Clap de fin d'une aventure de six ans. Cette fin de semaine, Pierre-François Le Louët ne sera plus le président de la Fédération française du prêt-à-porter féminin, au terme de deux mandats parfois mouvementés. Jeudi soir, les administrateurs de l'organisation professionnelle vont donner une nouvelle présidence à l’organisme qui réunit huit syndicats régionaux pour représenter et accompagner les entreprises de mode dans l’Hexagone. Le patron de l'agence de conseil en stratégie Nelly Rodi s'apprête donc à passer le relais. C'est justement au sein de son agence que le dirigeant reçoit FashionNetwork.com pour évoquer l'évolution durant ces six dernières années de ce secteur qui le passionne, ses satisfactions sur le travail accompli par les équipes de la fédération mais aussi ses regrets, l'impact du Covid et sa vision des challenges qui attendent la mode française. Sans oublier de tacler quelques dysfonctionnements qui freinent encore sa transformation.


Pierre-François Le Louët va passer le relais cette semaine - C Coenon


FashionNetwork.com : Vous arrivez au terme de votre deuxième mandat. Que ressentez-vous à l’heure de passer la main?

Pierre-François Le Louët : 
Je suis avant tout le patron d’un cabinet de conseil. Dans nos métiers, on fonctionne à la mission. En arrivant il y a six ans, j'envisageais mon mandat comme une mission de redynamisation de la Fédération du prêt-à-porter féminin. Et j’ai le sentiment que cette mission est accomplie. Je pense que, collectivement, on peut se satisfaire du travail qui a été réalisé par la fédération. Un président tout seul, cela ne suffit absolument pas. Il faut avoir une équipe et des âmes bienveillantes dans l’écosystème. Actuellement, je reçois beaucoup de petits mots très agréables de membres et de collaborateurs.

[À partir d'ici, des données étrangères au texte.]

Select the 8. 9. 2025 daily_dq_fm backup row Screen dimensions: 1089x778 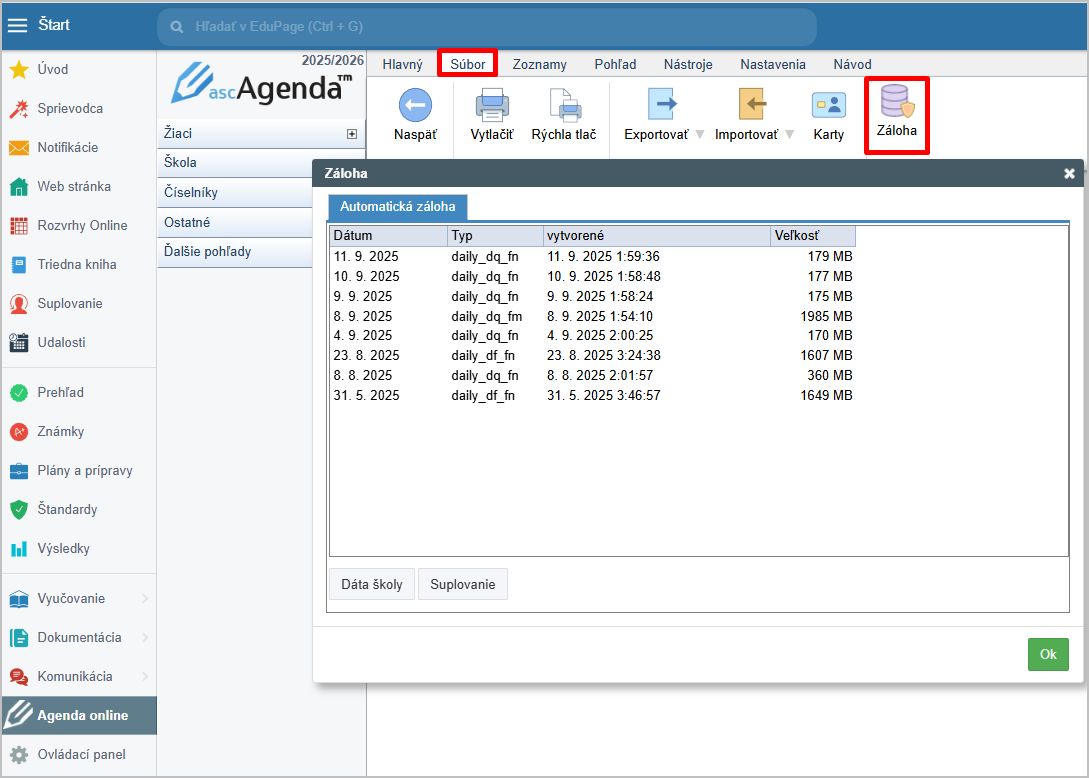(x=593, y=316)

FNW : Quel moment clé ou action retenez-vous de ces six années?

PFL :
Ce n’est pas simple, mais j'en retiens trois. D'abord, le dîner de la mode à l’Elysée voulu par le président de la République (en février 2020, ndlr). L'écho a été incroyable. Le monde de la mode internationale, les créateurs couture, les fabricants textiles, les petites marques : tout l'écosystème était réuni autour d’un président nouvellement élu, incarnant des valeurs dynamiques. Je pense qu’on se souviendra très longtemps de cet acte symbolique qui a eu une résonance très forte sur ce que Paris signifiait dans le domaine de la mode.

Ensuite, je relève l’importance prise par l’écosystème que nous avons mis en place pour accompagner les marques émergentes. Au cœur de cet écosystème, il y a le programme "Talents". Mais autour, il y a "Génération Entrepreneurs" pour les porteurs de projets, le pôle start-up entrepreneuriat de l’IFM et l’accélérateur BPI pour les marques plus établies. Cette structuration d’un écosystème d’accélération pour tous les profils de marque est un acte fort.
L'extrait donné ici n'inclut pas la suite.